Между тем от природы Евгения и Аделаида были душами глубокими, религиозными, иначе впоследствии они бы не проявили себя как тонкий мыслитель и талантливый поэт! Темным чувством они уже в детстве знали, что со всех сторон окружены тайной, и догадывались, что в неведомое надо входить, с ним надо как-то работать, ибо оно имеет самое непосредственное – и важнейшее! – отношение к их маленькому существованию. Не получая религии, связи с Божественным, от взрослых, они создавали ее для себя сами – в детском творчестве, в фантазии, в игре. Заводилой здесь выступала старшая – Аделаида; и она же особенно ярко рассказала об этой стороне их жизни в автобиографическом эссе «Из мира детских игр».

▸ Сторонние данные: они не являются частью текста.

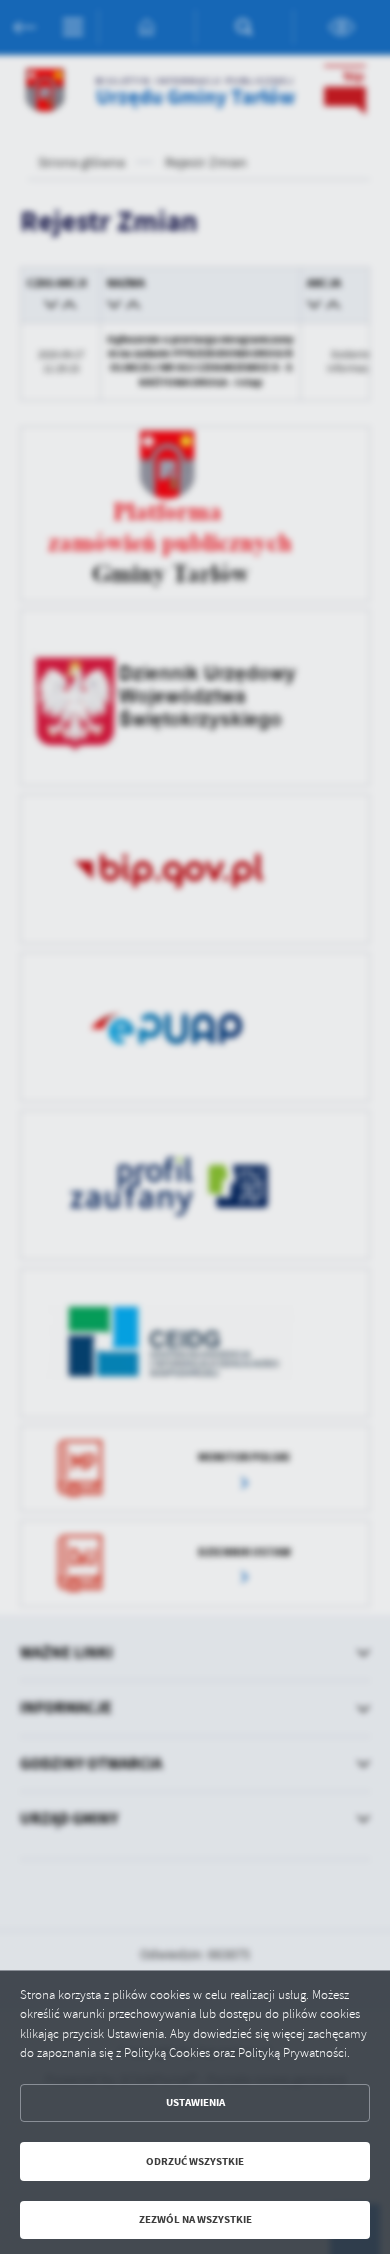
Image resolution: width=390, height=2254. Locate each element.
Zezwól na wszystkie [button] (195, 2219)
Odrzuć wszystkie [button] (195, 2161)
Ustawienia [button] (195, 2102)
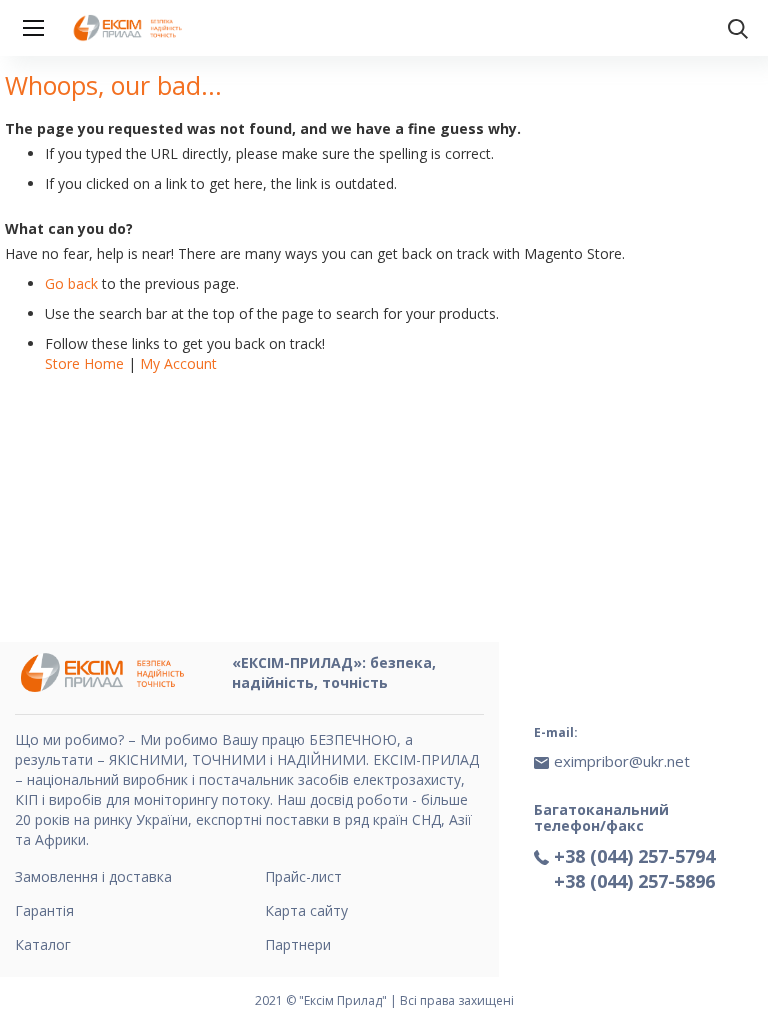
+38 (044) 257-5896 (634, 881)
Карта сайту (306, 910)
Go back (71, 283)
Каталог (43, 944)
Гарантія (44, 910)
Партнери (298, 944)
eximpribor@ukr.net (622, 761)
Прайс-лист (303, 876)
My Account (178, 363)
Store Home (84, 363)
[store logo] (130, 28)
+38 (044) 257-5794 (634, 856)
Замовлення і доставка (93, 876)
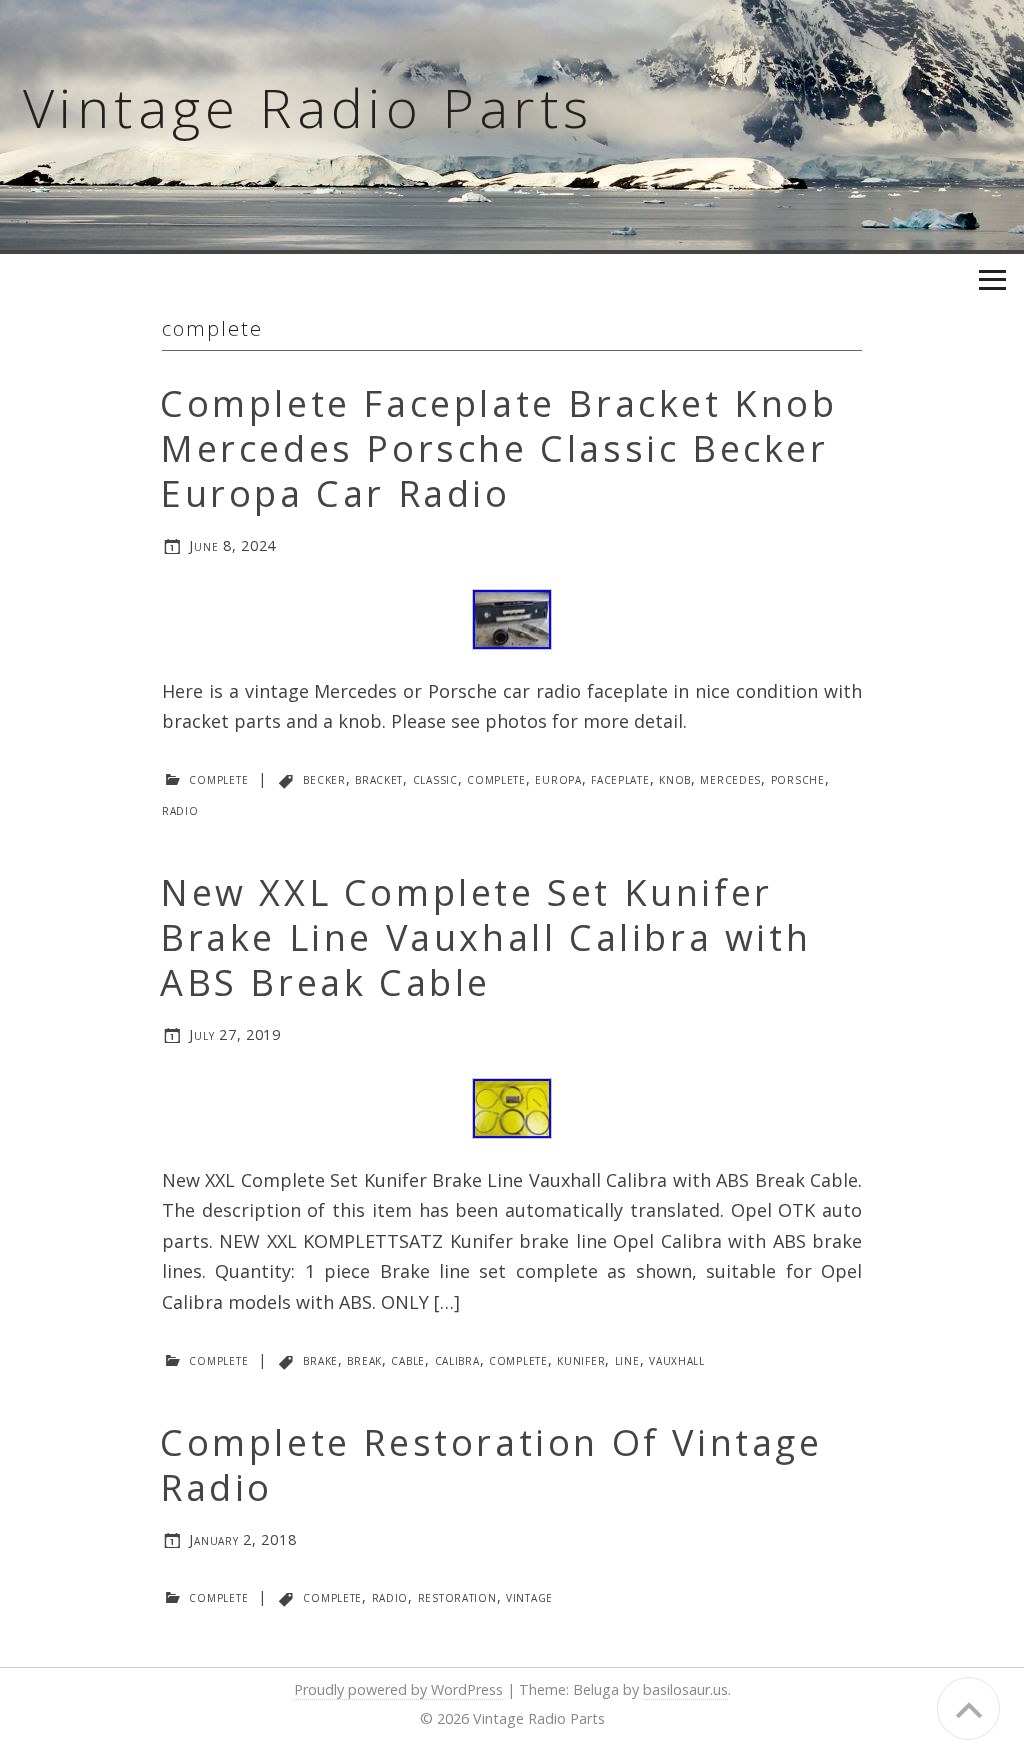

«Детство мое протекало без всяких религиозных обрядностей, – пишет А. Герцык. – Меня не водили в церковь, у меня не было преданной няни, убеждающей класть земные поклоны в углу детской перед темной иконой и повторять за ней трудные, непонятные слова молитвы. Не было мифической обстановки, которой жаждет душа ребенка, того тайного значения и смысла, который красит и углубляет обыденную жизнь»[12]. Действительно, душа приходит в мир не как tabula rasa, а с таинственным бременем неведомой памяти, с каким-то знанием о глубинах бытия – не только о мире дольнем, но и горнем. Из древних с предельной остротой это чувствовал Платон, которому верили платоники всех времен и народов, в частности, русские символисты, – к их кругу шаг за шагом, взрослея, приближались сестры Герцык. Груз памяти предсуществования был мукой Аделаиды на протяжении всей ее жизни, осознавался ею как экзистенциальное задание победить «предвечную вину». В детстве подобная судьба сказывалась в темном влечении к языческой религиозности: «Во мне жила бессознательная грусть по ярким языческим празднествам древних предков, по жертвенникам, с которых густые черные клубы дыма поднимаются к синему небу, по пестрым процессиям с песнями и в венках, по страху и тайнам, которыми объят был мир»[13].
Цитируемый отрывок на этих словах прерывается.